Cuento 4: “Don Visions and La Doña” (870 words)

Let us sip some café. Por favor, my guests, siéntense, here on my veranda, out of the southwest vienta. See how elegantly Marta has set our table—Gracias, Martita!--complete with peace lilies in mi abuela’s cobalt-glass vaso on the hand-crafted mesa? Rosquillas beckon on my great-aunt’s hand-painted, gold-trimmed Limoges plate, thin as eggshell, translucent.

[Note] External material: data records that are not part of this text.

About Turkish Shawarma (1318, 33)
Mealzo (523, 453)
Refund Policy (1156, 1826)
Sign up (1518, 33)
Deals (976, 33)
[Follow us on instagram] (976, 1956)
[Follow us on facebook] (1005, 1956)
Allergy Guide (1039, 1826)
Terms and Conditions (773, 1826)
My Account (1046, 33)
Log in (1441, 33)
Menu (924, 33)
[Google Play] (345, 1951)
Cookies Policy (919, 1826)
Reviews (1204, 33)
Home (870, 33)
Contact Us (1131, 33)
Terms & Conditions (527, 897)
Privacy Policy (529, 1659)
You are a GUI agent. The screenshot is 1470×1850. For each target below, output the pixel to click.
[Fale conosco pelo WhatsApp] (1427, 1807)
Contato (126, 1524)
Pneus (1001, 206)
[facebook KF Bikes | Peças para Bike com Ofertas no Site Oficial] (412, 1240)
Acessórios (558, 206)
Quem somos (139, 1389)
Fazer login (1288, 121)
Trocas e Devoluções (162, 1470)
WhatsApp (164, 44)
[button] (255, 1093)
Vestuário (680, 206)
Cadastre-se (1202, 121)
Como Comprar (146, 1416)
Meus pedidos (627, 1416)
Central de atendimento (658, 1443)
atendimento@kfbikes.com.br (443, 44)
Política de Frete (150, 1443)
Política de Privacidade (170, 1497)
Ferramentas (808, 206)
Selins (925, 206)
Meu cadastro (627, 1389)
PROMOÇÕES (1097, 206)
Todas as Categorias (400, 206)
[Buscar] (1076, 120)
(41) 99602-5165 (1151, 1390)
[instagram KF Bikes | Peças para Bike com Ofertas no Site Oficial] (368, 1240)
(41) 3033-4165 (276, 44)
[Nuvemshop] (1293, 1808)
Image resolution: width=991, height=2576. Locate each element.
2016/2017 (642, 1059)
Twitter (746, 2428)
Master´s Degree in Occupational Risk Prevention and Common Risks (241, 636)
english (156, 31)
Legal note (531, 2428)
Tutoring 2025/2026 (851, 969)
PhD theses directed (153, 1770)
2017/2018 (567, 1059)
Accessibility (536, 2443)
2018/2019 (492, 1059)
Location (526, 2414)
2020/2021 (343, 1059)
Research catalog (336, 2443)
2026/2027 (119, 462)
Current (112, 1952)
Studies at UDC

And cups extraordinaire, anywhere, crystal I rescued in a coup de garage sale in Glenwood—6 Waterford cups, signed, mint condition!--from an Oxydol box of dirty rags I bothered to finger, then bought pronto for $1.

Would you pour, La Doña?

These were carried just for café at palomas, querida, wrapped in pop’em plastic in my ancient, reinforced Samsonite suitcase, still going strong. I never carry it myself when I can help it, but it’s indispensible for toting my desktop publishing empire and one or two fine, appropriate objets to embellish “Tierra Mia” lifestyle. It’s not “Rich-and-Famous,” yet, but we’re above-the-poverty-line-elegante in very small things. Next trip down, Samson will hold some Wewer Keohanes from my Glenwood collection, in gilded frames, for my new cuartos, north of my current room, and a pewter duck.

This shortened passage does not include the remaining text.